We used the Sift operator in order to find keypoints and descriptors for both images and then we matched the two closest elements for each query descriptor; to distinguish good matches from bad matches we used a minimum number of matches equal to 50. After having found the good matches the homography for the discarder point was found and then we projected the corners of the model image in the scene image in order to draw the bounding box indicating the correspondence in the scene image.
The second step still aim to detect the previously presented cereal boxes in supermarket shelter images, but now we are considering a multiple correspondence setting for each cereal box.
- First, for each scene image all the model images are subsequently processed in order to find cereal boxes occurrences in each target image. Hence, given a certain model – reference pair, the first step is finding local invariant features by means of Sift, for the sake of computing the respective set of model features Fi = (Pi, φi, Si, Di, Vi) and target features Fi_ = (Pi_, φi_, Si_, Di_).

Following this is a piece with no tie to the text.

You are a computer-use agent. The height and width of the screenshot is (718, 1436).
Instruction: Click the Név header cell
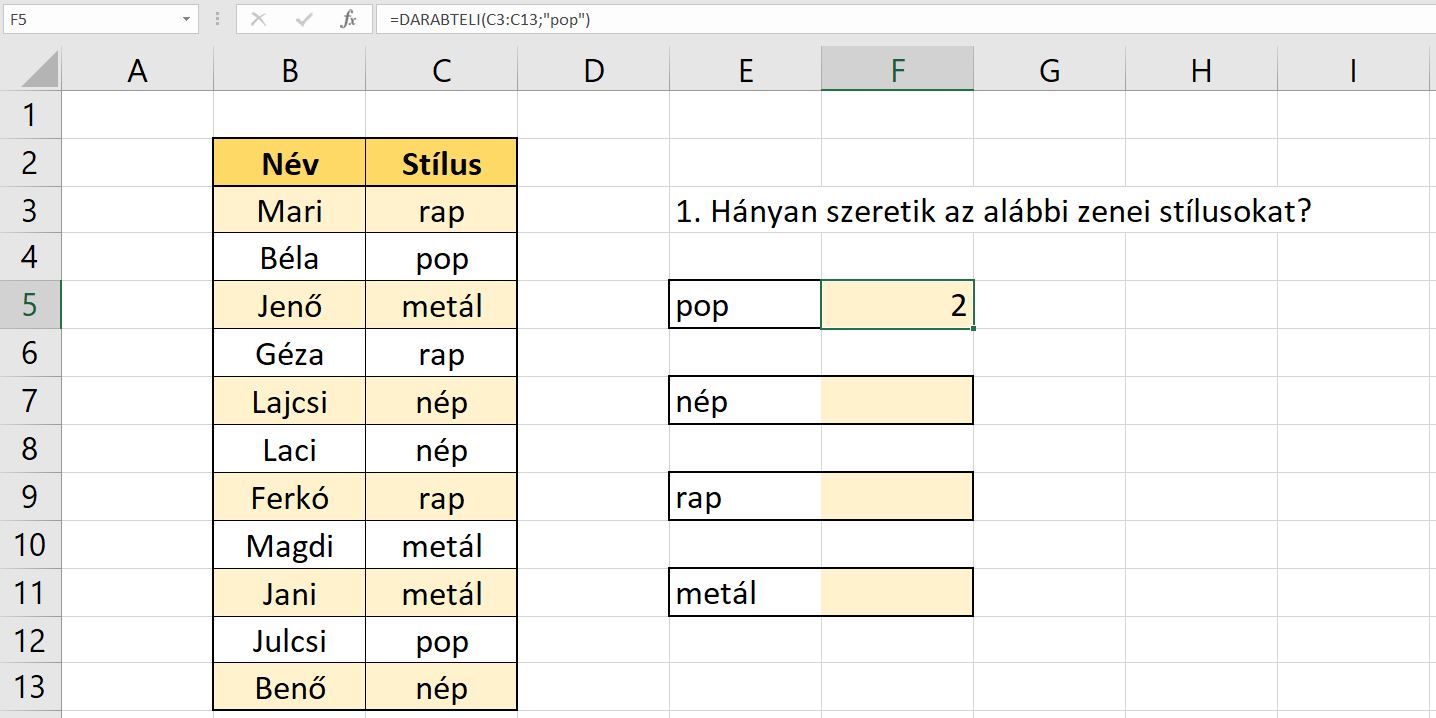tap(289, 163)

Flann based Matcher is used for matching correspondent feature together, so the obtained result is refined filtering out good matches trough a properly selected threshold value.At this point, for each target feature, barycenter position is inferred trough a suitable rotation and scaling transformation of the respective model feature’s joining vector. A quantized Accumulator Array is created for generate a voting scheme wrt the barycenter position, hence highly voted bins are selected through nms1 and thresholding successively computed. A list of feature’s indexes for each relevant bin is defined (kp_per_Ptc) for the sake of the computation. Having recorded, in the just defined element, the list of features wrt each relevant bin, is possible to estimate robustly the homography (RANSAC) for each candidate- Finally we can compute corner point, width and heigh of the so found target’s homologous features. For the sake of computation – for each relevant bin of each model image and for each target image – position, width and heigh and number of matches are stored respectively in wid_hei_tar, dst_tar, scores_tar.
- Second, for each scene image we aim to filter out overlapping windows. Firstly, for the sake of computation, the just obtained elements wid_hei_tar, dst_tar, scores_tar are converted in the respective dictionaries dict_wh, dict_dst, dict_scores trough the function convert_wh(). Therefore, for each target image are computed all the pairwise Euclidian distances between the barycenter of the respective found occurrences (results are stored in d_tar): if the computed distance is less then 100px then the lower matched window has been suppressed and dict_wh and dict_scores updated accordingly.